Standing in 'No Man's Land' looking East
Gutted Building on the Eastern bank of the Neretva
I had thought that the front line was delineated by the Neretva but actually it ran on the Western side following the line of the main street. Once the main bridges had been blown to stop the advance of Serb tanks the old bridge was the only means of crossing the river which runs through a deep gorge which effectively splits the town in two. The lines were just a few metres apart and the bullet ridden buildings are silent testimony to the ferocity of the fighting.

An infamous sniper position
Some areas around Mostar are still covered in deadly landmines and there are a few locations in the City itself which remain dangerous. Nevertheless we did venture into some buildings which were known to be clear. In many instances firing positions and bunkers have been left as they were. The example below is on the East side facing towards the Croatian frontline which was just a few yards away. These lines were static for nine months through 1993.

Sandbagged firing post
It's a sad fact that post war the city is very much divided. Following ethnic cleansing the Muslim population has settled exclusively in the East and the Christians in the West. The towering minarets and church towers (competing for height) are symbolic of the role religion continues to play in this troubled part of the world.

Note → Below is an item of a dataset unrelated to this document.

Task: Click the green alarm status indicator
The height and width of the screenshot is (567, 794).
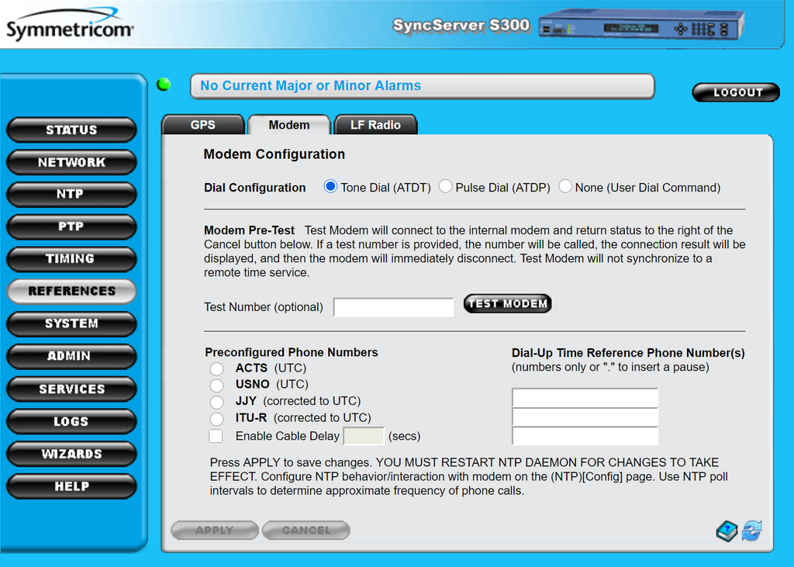Action: pos(164,85)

However, not withstanding the divisions that split the population there are reasons to be positive about the future. The most striking example of this is the rebuilt 'old bridge' - a bridge that has a significance that goes way beyond its' primary purpose. The original bridge was destroyed by Croat artillery fire on the 10th November 1993. The restored bridge was opened on the 23rd July 2004.

The restored Mostar 'Old Bridge'
In some bombed buildings people are beginning to find a way of creating homes. This in addition to the outside funding which is making a big difference in rehousing homeless families. 

Flats in derelict building
Jakic took me to what he described as 'Ground Zero'. This is Spanish Square - a site where 22 Spanish servicemen are commemorated on a newly built memorial. I am told that the last UN soldier to die in Mostar was a Spanish Lieutenant killed by a sniper close to the area where the memorial now stands.

Spanish Memorial
Hope for the Future
 The biggest cause for hope though is the next generation. Sure, there are significant tensions amongst the local teenagers but there is a strong sense that many young people want to build consensus and make a separation from the troubles of the past. The final picture (above) shows students from around the world celebrating the diversity of the family of nations. There are signs that Mostar is healing - tourism will help but it is the next generation which will be decisive.